[Item coordinate data]
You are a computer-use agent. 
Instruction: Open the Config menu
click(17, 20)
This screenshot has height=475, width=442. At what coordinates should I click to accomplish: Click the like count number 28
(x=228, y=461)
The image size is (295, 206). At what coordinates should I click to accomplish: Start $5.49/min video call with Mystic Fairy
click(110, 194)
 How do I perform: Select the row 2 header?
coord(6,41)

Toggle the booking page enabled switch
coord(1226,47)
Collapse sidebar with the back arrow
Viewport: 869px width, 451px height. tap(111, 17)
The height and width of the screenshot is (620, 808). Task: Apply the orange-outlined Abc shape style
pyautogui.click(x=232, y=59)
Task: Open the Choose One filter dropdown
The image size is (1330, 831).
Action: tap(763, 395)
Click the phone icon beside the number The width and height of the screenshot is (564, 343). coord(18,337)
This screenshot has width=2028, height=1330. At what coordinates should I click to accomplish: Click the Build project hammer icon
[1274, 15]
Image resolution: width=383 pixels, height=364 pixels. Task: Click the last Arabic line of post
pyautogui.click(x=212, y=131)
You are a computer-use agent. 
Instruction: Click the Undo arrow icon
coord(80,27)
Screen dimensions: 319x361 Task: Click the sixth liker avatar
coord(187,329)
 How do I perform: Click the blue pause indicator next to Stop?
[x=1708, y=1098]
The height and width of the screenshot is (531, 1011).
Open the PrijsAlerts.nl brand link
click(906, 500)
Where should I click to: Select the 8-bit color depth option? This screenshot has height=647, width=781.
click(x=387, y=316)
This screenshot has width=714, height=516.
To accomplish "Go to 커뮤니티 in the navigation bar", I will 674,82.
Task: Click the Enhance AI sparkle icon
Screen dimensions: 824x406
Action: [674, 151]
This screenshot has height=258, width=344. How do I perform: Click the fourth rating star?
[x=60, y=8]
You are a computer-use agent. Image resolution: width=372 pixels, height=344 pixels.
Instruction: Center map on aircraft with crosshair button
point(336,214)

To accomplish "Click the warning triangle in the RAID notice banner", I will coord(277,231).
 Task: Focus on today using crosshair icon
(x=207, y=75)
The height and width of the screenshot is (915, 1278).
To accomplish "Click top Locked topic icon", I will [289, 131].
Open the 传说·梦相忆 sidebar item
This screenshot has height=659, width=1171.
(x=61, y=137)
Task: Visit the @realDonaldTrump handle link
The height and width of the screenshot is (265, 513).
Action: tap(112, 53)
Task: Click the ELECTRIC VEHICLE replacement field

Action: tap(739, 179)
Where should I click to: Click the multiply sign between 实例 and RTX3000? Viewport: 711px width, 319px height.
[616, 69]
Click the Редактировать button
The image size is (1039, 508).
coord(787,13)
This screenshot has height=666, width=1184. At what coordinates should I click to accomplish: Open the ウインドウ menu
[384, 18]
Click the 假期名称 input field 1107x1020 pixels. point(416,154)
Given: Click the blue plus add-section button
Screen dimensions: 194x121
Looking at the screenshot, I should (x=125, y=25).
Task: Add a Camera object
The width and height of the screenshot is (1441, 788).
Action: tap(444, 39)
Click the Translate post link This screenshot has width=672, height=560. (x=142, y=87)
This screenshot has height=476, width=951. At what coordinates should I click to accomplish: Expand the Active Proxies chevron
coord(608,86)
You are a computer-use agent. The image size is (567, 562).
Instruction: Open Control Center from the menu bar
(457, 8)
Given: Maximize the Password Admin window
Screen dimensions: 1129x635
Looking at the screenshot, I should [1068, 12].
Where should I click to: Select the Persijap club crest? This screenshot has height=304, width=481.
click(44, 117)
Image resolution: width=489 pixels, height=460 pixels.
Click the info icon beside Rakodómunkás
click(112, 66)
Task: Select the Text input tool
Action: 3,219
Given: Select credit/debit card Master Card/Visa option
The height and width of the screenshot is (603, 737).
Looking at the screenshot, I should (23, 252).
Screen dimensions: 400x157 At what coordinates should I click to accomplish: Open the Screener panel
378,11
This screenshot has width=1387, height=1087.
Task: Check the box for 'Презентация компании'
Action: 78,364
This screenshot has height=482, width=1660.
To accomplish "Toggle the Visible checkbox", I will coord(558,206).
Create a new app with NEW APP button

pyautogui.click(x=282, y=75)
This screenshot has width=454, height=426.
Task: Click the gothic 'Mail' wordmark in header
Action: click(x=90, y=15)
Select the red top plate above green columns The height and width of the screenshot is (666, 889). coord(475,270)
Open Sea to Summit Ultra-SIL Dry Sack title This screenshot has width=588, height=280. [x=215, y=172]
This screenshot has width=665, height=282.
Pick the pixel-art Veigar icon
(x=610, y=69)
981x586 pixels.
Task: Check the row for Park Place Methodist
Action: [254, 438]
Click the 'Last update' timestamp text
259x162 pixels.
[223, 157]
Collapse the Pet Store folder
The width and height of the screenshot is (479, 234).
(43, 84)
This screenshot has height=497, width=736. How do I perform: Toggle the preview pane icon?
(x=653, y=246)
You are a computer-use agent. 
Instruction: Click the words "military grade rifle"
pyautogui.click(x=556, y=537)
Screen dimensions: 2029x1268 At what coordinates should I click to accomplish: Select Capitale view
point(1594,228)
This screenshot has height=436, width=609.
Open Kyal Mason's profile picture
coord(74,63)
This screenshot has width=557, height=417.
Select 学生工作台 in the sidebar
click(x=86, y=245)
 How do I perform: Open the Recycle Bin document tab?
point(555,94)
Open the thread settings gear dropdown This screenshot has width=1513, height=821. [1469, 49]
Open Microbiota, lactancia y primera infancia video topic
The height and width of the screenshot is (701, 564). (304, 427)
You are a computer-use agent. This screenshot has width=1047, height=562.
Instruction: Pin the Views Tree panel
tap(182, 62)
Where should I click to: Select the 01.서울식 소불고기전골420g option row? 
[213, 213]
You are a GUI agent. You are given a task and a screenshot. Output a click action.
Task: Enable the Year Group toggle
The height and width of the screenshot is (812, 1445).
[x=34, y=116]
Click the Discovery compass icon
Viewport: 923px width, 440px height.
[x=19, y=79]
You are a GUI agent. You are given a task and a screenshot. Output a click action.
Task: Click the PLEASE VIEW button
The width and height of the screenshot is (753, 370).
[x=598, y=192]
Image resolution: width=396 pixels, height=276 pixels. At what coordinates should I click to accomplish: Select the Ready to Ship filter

**What to do**.
Reproduce all of the lines above, substituting "GUI agent" for every occurrence of "computer-use agent" and leaving everything else unchanged.

**Full solution**.
You are a GUI agent. 
Instruction: Open the Config menu
click(17, 20)
This screenshot has height=475, width=442. At what coordinates should I click to accomplish: Click the like count number 28
(x=228, y=461)
The image size is (295, 206). At what coordinates should I click to accomplish: Start $5.49/min video call with Mystic Fairy
click(110, 194)
 How do I perform: Select the row 2 header?
coord(6,41)

Toggle the booking page enabled switch
coord(1226,47)
Collapse sidebar with the back arrow
Viewport: 869px width, 451px height. tap(111, 17)
The height and width of the screenshot is (620, 808). Task: Apply the orange-outlined Abc shape style
pyautogui.click(x=232, y=59)
Task: Open the Choose One filter dropdown
The image size is (1330, 831).
Action: tap(763, 395)
Click the phone icon beside the number The width and height of the screenshot is (564, 343). coord(18,337)
This screenshot has width=2028, height=1330. At what coordinates should I click to accomplish: Click the Build project hammer icon
[1274, 15]
Image resolution: width=383 pixels, height=364 pixels. Task: Click the last Arabic line of post
pyautogui.click(x=212, y=131)
You are a GUI agent. 
Instruction: Click the Undo arrow icon
coord(80,27)
Screen dimensions: 319x361 Task: Click the sixth liker avatar
coord(187,329)
 How do I perform: Click the blue pause indicator next to Stop?
[x=1708, y=1098]
The height and width of the screenshot is (531, 1011).
Open the PrijsAlerts.nl brand link
click(906, 500)
Where should I click to: Select the 8-bit color depth option? This screenshot has height=647, width=781.
click(x=387, y=316)
This screenshot has width=714, height=516.
To accomplish "Go to 커뮤니티 in the navigation bar", I will 674,82.
Task: Click the Enhance AI sparkle icon
Screen dimensions: 824x406
Action: [674, 151]
This screenshot has height=258, width=344. How do I perform: Click the fourth rating star?
[x=60, y=8]
You are a GUI agent. Image resolution: width=372 pixels, height=344 pixels.
Instruction: Center map on aircraft with crosshair button
point(336,214)

To accomplish "Click the warning triangle in the RAID notice banner", I will coord(277,231).
 Task: Focus on today using crosshair icon
(x=207, y=75)
The height and width of the screenshot is (915, 1278).
To accomplish "Click top Locked topic icon", I will [289, 131].
Open the 传说·梦相忆 sidebar item
This screenshot has height=659, width=1171.
(x=61, y=137)
Task: Visit the @realDonaldTrump handle link
The height and width of the screenshot is (265, 513).
Action: tap(112, 53)
Task: Click the ELECTRIC VEHICLE replacement field

Action: tap(739, 179)
Where should I click to: Click the multiply sign between 实例 and RTX3000? Viewport: 711px width, 319px height.
[616, 69]
Click the Редактировать button
The image size is (1039, 508).
coord(787,13)
This screenshot has height=666, width=1184. At what coordinates should I click to accomplish: Open the ウインドウ menu
[384, 18]
Click the 假期名称 input field 1107x1020 pixels. point(416,154)
Given: Click the blue plus add-section button
Screen dimensions: 194x121
Looking at the screenshot, I should (x=125, y=25).
Task: Add a Camera object
The width and height of the screenshot is (1441, 788).
Action: tap(444, 39)
Click the Translate post link This screenshot has width=672, height=560. (x=142, y=87)
This screenshot has height=476, width=951. At what coordinates should I click to accomplish: Expand the Active Proxies chevron
coord(608,86)
You are a GUI agent. The image size is (567, 562).
Instruction: Open Control Center from the menu bar
(457, 8)
Given: Maximize the Password Admin window
Screen dimensions: 1129x635
Looking at the screenshot, I should [1068, 12].
Where should I click to: Select the Persijap club crest? This screenshot has height=304, width=481.
click(44, 117)
Image resolution: width=489 pixels, height=460 pixels.
Click the info icon beside Rakodómunkás
click(112, 66)
Task: Select the Text input tool
Action: 3,219
Given: Select credit/debit card Master Card/Visa option
The height and width of the screenshot is (603, 737).
Looking at the screenshot, I should (23, 252).
Screen dimensions: 400x157 At what coordinates should I click to accomplish: Open the Screener panel
378,11
This screenshot has width=1387, height=1087.
Task: Check the box for 'Презентация компании'
Action: 78,364
This screenshot has height=482, width=1660.
To accomplish "Toggle the Visible checkbox", I will coord(558,206).
Create a new app with NEW APP button

pyautogui.click(x=282, y=75)
This screenshot has width=454, height=426.
Task: Click the gothic 'Mail' wordmark in header
Action: click(x=90, y=15)
Select the red top plate above green columns The height and width of the screenshot is (666, 889). coord(475,270)
Open Sea to Summit Ultra-SIL Dry Sack title This screenshot has width=588, height=280. [x=215, y=172]
This screenshot has width=665, height=282.
Pick the pixel-art Veigar icon
(x=610, y=69)
981x586 pixels.
Task: Check the row for Park Place Methodist
Action: [254, 438]
Click the 'Last update' timestamp text
259x162 pixels.
[223, 157]
Collapse the Pet Store folder
The width and height of the screenshot is (479, 234).
(43, 84)
This screenshot has height=497, width=736. How do I perform: Toggle the preview pane icon?
(x=653, y=246)
You are a GUI agent. 
Instruction: Click the words "military grade rifle"
pyautogui.click(x=556, y=537)
Screen dimensions: 2029x1268 At what coordinates should I click to accomplish: Select Capitale view
point(1594,228)
This screenshot has height=436, width=609.
Open Kyal Mason's profile picture
coord(74,63)
This screenshot has width=557, height=417.
Select 学生工作台 in the sidebar
click(x=86, y=245)
 How do I perform: Open the Recycle Bin document tab?
point(555,94)
Open the thread settings gear dropdown This screenshot has width=1513, height=821. [1469, 49]
Open Microbiota, lactancia y primera infancia video topic
The height and width of the screenshot is (701, 564). (304, 427)
You are a GUI agent. This screenshot has width=1047, height=562.
Instruction: Pin the Views Tree panel
tap(182, 62)
Where should I click to: Select the 01.서울식 소불고기전골420g option row? 
[213, 213]
You are a GUI agent. You are given a task and a screenshot. Output a click action.
Task: Enable the Year Group toggle
The height and width of the screenshot is (812, 1445).
[x=34, y=116]
Click the Discovery compass icon
Viewport: 923px width, 440px height.
[x=19, y=79]
You are a GUI agent. You are given a task and a screenshot. Output a click action.
Task: Click the PLEASE VIEW button
The width and height of the screenshot is (753, 370).
[x=598, y=192]
Image resolution: width=396 pixels, height=276 pixels. At what coordinates should I click to accomplish: Select the Ready to Ship filter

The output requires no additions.